Former British Prime Minister famously said that a week is a long time in politics, but, for me, nothing really shows the recency bias quite like football. Perceptions can change by the minute. One minute you’re unstoppable, the next just an overrated fluke, it works for both clubs and their players on the large and small scales respectively. Good, bad. On form, off form. Winning it all, winning nothing. Wenger in, Wenger out. All of it changes game by game and it’s enough to make your head spin.

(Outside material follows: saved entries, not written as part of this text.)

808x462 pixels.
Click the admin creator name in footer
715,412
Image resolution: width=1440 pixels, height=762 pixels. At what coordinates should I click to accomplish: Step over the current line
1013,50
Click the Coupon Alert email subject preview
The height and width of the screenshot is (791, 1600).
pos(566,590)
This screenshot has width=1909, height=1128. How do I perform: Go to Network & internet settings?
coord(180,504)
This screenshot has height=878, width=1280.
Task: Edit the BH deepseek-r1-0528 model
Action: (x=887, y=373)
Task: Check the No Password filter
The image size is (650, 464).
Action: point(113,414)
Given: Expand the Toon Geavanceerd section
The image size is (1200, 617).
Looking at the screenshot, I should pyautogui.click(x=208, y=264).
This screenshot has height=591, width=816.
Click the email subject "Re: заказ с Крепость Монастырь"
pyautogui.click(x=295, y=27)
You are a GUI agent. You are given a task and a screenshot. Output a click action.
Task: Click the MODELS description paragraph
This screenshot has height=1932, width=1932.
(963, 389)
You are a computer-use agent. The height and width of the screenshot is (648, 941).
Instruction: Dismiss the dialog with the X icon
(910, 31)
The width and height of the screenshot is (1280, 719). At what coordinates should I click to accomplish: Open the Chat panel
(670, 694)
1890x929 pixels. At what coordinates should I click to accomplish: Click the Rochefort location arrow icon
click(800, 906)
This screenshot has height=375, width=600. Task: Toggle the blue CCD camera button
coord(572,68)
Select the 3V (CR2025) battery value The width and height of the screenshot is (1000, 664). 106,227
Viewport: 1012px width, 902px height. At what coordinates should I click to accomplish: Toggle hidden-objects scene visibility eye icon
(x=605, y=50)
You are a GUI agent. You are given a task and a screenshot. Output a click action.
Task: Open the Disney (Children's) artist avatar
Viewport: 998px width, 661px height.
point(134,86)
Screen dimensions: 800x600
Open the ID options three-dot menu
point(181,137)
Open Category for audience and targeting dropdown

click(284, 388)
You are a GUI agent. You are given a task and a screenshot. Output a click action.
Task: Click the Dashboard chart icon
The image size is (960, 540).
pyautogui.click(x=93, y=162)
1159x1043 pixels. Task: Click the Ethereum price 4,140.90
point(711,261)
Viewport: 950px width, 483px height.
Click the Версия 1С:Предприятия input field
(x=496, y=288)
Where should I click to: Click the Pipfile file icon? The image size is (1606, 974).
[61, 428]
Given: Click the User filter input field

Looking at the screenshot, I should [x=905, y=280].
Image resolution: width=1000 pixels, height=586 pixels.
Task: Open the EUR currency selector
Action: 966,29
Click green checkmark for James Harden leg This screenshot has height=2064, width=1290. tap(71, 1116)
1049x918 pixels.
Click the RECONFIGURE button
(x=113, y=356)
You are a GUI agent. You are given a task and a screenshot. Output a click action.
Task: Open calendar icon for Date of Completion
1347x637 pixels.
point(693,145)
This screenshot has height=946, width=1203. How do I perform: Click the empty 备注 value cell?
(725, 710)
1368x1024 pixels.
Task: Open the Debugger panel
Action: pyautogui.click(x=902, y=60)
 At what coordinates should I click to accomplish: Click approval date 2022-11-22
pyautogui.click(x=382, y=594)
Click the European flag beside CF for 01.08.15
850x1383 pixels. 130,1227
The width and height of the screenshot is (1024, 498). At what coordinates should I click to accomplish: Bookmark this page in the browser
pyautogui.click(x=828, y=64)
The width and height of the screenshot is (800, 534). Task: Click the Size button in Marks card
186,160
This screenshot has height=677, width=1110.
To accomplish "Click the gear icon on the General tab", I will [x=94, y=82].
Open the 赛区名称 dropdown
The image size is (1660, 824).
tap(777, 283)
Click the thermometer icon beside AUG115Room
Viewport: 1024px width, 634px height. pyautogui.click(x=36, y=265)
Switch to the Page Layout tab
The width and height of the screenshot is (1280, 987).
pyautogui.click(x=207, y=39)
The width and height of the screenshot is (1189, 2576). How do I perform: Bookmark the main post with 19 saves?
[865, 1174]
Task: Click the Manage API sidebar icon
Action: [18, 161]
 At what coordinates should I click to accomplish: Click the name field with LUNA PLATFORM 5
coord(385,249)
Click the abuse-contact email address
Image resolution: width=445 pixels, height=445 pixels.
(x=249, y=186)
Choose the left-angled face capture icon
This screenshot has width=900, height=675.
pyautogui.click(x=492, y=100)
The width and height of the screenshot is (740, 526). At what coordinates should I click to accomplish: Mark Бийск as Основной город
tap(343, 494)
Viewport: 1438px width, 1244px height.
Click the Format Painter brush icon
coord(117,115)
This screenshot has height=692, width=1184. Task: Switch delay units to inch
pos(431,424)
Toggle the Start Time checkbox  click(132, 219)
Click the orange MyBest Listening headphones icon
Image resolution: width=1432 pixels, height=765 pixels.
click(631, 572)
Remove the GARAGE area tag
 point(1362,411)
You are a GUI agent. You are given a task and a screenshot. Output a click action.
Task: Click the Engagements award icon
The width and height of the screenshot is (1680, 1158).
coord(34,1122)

Manchester City surely encapsulates this principal to its fullest. One week they are the best club in English top flight history, the next they are all hot air, a one-season wonder, a bubble waiting to be burst once and for all. That’s the large scale, on the small you have Sergio Aguero who goes from hero to zero, world class striker to off-form liability up front. He’s both a prolific goal scorer and a prolific chance waster, and that’s just football.
So too with City’s opponents for the Carabao Cup final on Sunday, Arsenal. Leaving Arsene Wenger’s incredibly divisive hold over the club’s reins aside, you’d be hard pressed to find a club that swings from one extreme to the other in the court of public opinion.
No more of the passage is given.